Viaje al fondo de la noche
Afirma Karina Sainz Borgo -periodista cultural venezolana afincada en España- que las vicisitudes que despliega en su estupenda primera novela, La hija de la española (Lumen), aunque a veces se inspiran en hechos reales, son pura ficción. Sin embargo, la verosimilitud con que su pericia narrativa dota a esos episodios esperpénticos resulta estremecedora. Sobre todo cuando esas páginas se leen aquí, en la Argentina, tan cerca de aquella Venezuela devastada en la que transcurre la historia de Sainz Borgo, y cuyas desgracias conocemos no solo a través de la prensa, sino de los durísimos testimonios en primera persona que aportan miles de inmigrantes, llegados al país huyendo de la tragedia.
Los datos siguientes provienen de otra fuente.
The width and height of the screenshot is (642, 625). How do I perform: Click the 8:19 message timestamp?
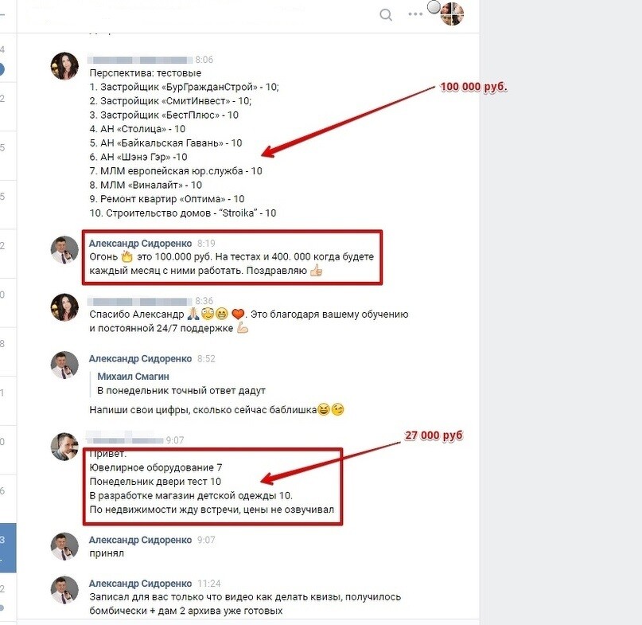pos(206,244)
Una Caracas sumida en el caos, la degradación y la violencia es el oscuro telón de fondo sobre el que se recorta la vida gris de Adelaida Falcón, filóloga de 38 años que con la muerte de su madre pierde lo poco que tenía: un afecto y un hogar. En un escenario apocalíptico, que remite a las distopías de la literatura y el cine, quienes no comulgan con el régimen de represión y saqueo instaurado por el Comandante Presidente y continuado por sus sucesores deambulan como zombis, aterrorizados por las bandas paraestatales de Los Hijos de la Revolución y las pandillas de los Motorizados de la Patria. Sainz Borgo nunca menciona a Chávez ni a Maduro. No hace falta.
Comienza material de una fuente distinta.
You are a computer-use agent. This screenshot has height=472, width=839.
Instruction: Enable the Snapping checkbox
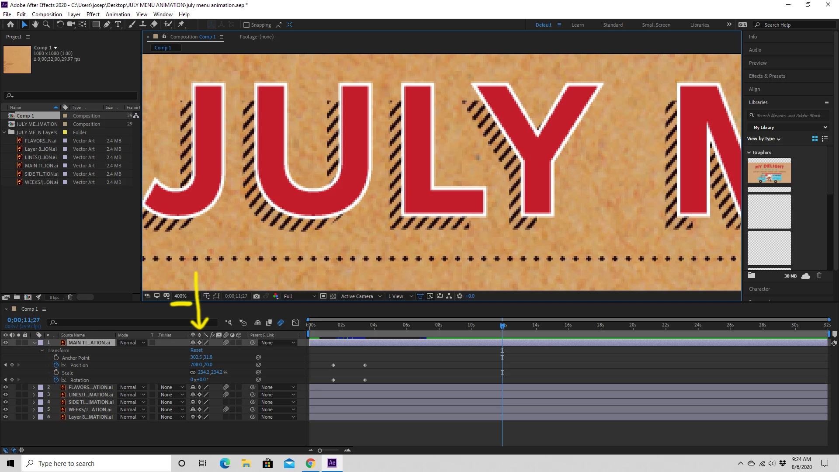pyautogui.click(x=246, y=25)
Acorralada y vacía, Adelaida solo intentará sobrevivir, y lo hará a su manera. Mientras atraviesa el infierno en círculos de la clínica desmantelada en la que interna a su madre enferma de cáncer ("nos cobraba por todo aquello que no tenía y que debíamos comprar por tres o cuatro veces su valor original"), el abuso inescrupuloso de los revendedores de medicamentos en el mercado negro ("desde las jeringas y las bolsas de suero hasta las gasas y el algodón que un enfermero con aspecto de matarife me proporcionaba tras pedirme una cantidad exorbitante, casi siempre mayor a la que habíamos acordado"), los estragos de una inflación desbocada que convierte el dinero en mero papel pintado ("eran necesarias dos torres de billetes para comprar, cuando la había, una botella de aceite; a veces tres para un cuarto de kilo de queso. Rascacielos sin valor, eso era la moneda nacional"), la angustia ante la desaparición de los amigos secuestrados en las manifestaciones, violados, torturados y asesinados; en medio de ese aquelarre, Adelaida recuerda. Vuelve una y otra vez, en los remansos del relato, a la evocación de los años de su infancia, en los que nunca sobró nada, pero tampoco faltó una modesta normalidad que permitía a las dos mujeres visitar a las tías en la costa, tener libros en casa, comer y vestir dignamente; soñar con que a fuerza de trabajo, estudio y empeño, como ambas habían conquistado cada uno de sus pequeños logros en la vida, esa tierra amada y díscola daría de sí lo que durante tanto tiempo había prometido: progreso, paz, bienestar.
Pero el futuro se torció, y la autora condensa la profundidad del abismo en las bellas y desoladoras palabras con que Adelaida se despide de su madre; también, de la Venezuela perdida: "Me gustaba que fueras discreta y desconfiada. Que despreciaras la superstición y la zafiedad. Que leyeras y enseñaras a los demás a hacerlo. Te parecías, mamá, al país que yo di por cierto. Al de los museos y teatros a los que me llevabas. Al de los que cuidaban la presencia y los modales. No te gustaban las personas que comían o bebían demasiado. Tampoco las que daban voces o lloraban a gritos. Odiabas el exceso. Pero las cosas han cambiado. Ahora todo se desborda: la suciedad, el miedo, la pólvora, la muerte y el hambre. Mientras agonizabas, el país enloqueció. Para vivir, tuvimos que hacer cosas que jamás imaginamos que llegaríamos a hacer: predar o callar. Me tranquiliza que no vivas para verlo".